Per il Capo dello Stato la Comunità “lenendo le ferite per operare concretamente ha attraversato il tempo, curando varie forme di povertà ed emarginazione ma ha anche superato lo spazio e i luoghi perché è andata incontro alla sofferenza e alla povertà anche lontano, alla sofferenza mondiale. La Comunità ha superato i confini sempre curando debolezza e emarginazione”. Nonostante non gli piaccia usare termini di origine straniere, come ha ammesso lui stesso, Mattarella ha definito S. Egidio “glocal“, “con la sua attitudine ad occuparsi contemporaneamente della dimensione locale e generale. Questo consente speranza nel mondo: non c'è separazione nel rimedio alla povertà e ai diritti alla libertà: o tutti o nessuno. Questa è la dimensione importante”. “Ci sono poveri – ha aggiunto – per tante ragioni: sopravvivenza, mezzi, malattia, isolamento, abbandono e emarginazione sociale. Vi è una quantità di povertà diverse da affrontare e questa Comunità ha accompagnato il Paese intervenendo attivamente”.

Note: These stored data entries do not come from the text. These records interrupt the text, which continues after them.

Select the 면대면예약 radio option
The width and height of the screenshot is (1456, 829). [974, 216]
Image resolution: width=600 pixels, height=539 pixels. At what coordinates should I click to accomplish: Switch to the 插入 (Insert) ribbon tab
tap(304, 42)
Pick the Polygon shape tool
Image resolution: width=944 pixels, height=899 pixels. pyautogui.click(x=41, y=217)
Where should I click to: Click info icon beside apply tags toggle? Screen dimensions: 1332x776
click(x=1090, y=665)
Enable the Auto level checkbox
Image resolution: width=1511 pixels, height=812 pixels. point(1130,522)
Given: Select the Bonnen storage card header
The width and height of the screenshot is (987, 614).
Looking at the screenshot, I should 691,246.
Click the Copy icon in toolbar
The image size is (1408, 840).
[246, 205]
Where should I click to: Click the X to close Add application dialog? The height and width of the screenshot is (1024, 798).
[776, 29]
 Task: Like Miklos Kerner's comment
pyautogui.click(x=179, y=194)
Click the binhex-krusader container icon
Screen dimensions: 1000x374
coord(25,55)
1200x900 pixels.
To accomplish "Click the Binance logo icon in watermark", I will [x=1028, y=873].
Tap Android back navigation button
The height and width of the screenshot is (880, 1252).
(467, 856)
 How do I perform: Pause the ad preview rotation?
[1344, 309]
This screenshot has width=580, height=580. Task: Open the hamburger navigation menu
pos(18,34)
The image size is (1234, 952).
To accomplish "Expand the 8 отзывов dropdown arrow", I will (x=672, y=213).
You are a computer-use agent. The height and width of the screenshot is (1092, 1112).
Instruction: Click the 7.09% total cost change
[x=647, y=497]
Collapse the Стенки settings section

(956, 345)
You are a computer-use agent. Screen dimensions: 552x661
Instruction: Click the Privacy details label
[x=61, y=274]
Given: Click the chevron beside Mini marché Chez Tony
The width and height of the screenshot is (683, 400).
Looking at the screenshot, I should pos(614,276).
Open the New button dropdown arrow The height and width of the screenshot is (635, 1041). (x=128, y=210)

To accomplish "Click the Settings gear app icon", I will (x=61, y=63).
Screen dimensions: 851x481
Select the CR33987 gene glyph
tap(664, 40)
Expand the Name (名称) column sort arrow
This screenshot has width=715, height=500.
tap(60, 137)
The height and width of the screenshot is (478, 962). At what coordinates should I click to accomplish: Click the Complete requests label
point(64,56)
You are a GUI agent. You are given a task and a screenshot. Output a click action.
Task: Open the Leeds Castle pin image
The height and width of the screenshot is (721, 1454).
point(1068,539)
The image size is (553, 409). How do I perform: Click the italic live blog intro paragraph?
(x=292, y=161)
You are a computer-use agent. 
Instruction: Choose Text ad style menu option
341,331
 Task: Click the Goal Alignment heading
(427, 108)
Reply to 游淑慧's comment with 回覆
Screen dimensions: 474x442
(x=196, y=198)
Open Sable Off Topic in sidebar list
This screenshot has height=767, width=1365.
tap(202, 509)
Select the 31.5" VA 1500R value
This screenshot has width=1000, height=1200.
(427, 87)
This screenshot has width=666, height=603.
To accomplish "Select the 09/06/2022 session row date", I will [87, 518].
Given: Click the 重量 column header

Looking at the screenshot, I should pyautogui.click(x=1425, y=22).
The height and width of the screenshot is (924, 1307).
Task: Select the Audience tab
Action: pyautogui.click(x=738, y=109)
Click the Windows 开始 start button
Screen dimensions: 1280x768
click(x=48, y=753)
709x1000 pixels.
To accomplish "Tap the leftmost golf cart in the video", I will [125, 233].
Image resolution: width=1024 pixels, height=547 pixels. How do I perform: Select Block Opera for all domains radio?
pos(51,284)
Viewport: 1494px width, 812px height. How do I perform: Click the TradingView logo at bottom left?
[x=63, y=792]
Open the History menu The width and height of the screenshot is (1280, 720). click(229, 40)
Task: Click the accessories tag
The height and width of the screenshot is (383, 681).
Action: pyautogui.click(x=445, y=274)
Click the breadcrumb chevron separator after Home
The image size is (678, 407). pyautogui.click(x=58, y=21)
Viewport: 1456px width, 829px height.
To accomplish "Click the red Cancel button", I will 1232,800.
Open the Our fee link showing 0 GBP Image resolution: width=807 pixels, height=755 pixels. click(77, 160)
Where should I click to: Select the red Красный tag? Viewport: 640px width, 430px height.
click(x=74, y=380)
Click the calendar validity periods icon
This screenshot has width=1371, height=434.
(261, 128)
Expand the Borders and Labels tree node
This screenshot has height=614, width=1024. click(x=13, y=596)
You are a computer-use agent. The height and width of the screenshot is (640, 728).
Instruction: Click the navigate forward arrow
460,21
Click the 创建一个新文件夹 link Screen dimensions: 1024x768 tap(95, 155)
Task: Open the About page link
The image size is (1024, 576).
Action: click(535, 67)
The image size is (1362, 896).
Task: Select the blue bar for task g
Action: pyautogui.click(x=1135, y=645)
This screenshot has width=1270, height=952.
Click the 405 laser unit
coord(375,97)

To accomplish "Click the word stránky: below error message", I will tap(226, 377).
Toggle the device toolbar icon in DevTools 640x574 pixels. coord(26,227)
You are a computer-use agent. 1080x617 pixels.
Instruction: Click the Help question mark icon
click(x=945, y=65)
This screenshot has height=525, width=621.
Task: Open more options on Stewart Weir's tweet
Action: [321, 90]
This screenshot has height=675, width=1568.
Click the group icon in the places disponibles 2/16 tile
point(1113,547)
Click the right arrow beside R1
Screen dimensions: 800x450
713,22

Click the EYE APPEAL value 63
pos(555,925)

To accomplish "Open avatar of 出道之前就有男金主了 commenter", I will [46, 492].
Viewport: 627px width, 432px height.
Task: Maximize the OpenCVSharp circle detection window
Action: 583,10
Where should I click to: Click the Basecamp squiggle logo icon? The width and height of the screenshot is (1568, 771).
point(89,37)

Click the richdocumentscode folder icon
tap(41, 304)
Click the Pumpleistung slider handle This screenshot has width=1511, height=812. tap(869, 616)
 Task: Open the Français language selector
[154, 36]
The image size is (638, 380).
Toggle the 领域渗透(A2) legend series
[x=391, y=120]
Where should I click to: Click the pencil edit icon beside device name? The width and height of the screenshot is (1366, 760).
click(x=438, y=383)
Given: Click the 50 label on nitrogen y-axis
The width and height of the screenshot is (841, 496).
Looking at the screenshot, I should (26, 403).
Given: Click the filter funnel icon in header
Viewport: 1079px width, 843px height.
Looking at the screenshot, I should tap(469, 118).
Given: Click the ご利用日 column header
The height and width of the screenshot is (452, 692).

“Il mondo e il nostro Paese hanno bisogno di solidarietà, di ritrovarsi, di trovare i vincoli che tengono insieme e non quelli che separano e fanno guardare con ostilità” ha aggiunto il Presidente, prima di ricordare l'impegno per la pace di S. Egidio: “La comprensione tra popoli e tra religioni è un tema fondamentale – ha affermato – e insieme alla pace l'impegno contro la pena di morte” ha fatto acquisire alla Comunità “credibilità e autorevolezza” con gli accordi per la fine della guerra civile in Mozambico che rappresenta “la punta dell'iceberg di un'attività ampia e diffusa”.